● Work request: Could you retype the entries from their first line up to and including the line with "This screenshot has", copying each character unchanged?

____________________

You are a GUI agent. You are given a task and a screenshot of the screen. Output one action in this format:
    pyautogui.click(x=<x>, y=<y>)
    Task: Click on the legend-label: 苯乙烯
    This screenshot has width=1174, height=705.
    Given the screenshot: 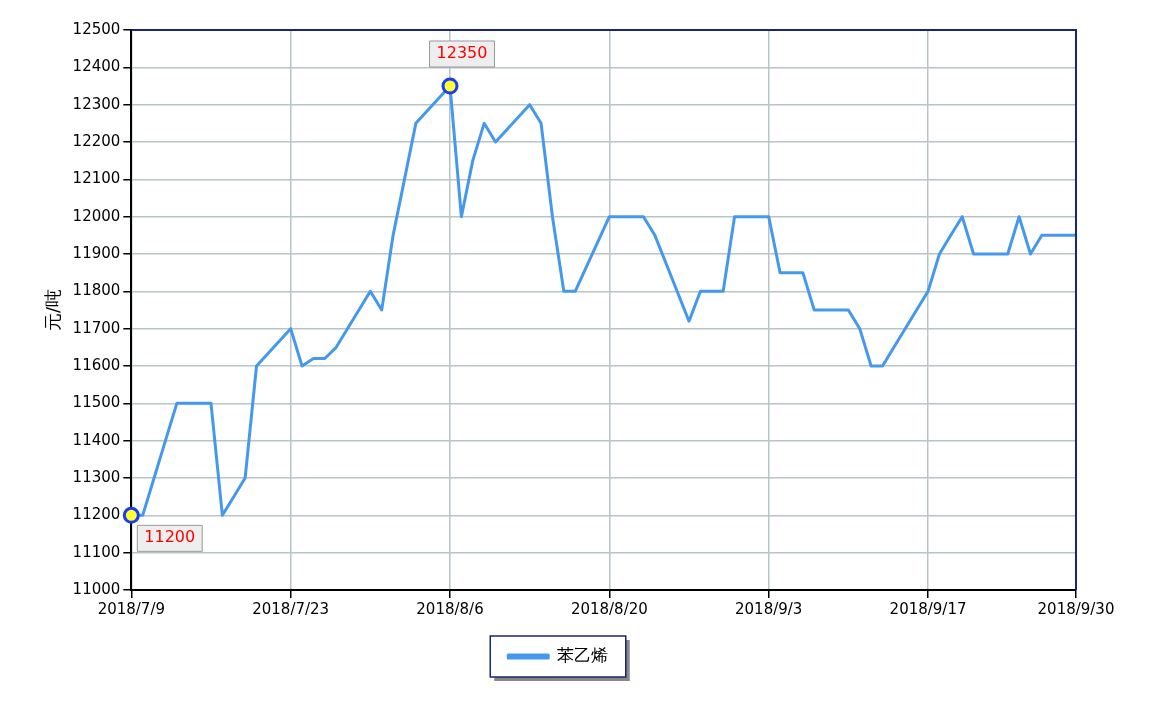 What is the action you would take?
    pyautogui.click(x=582, y=654)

____________________

● Exercise answer:
You are a GUI agent. You are given a task and a screenshot of the screen. Output one action in this format:
    pyautogui.click(x=<x>, y=<y>)
    Task: Click on the legend-label: 苯乙烯
    This screenshot has width=1174, height=705.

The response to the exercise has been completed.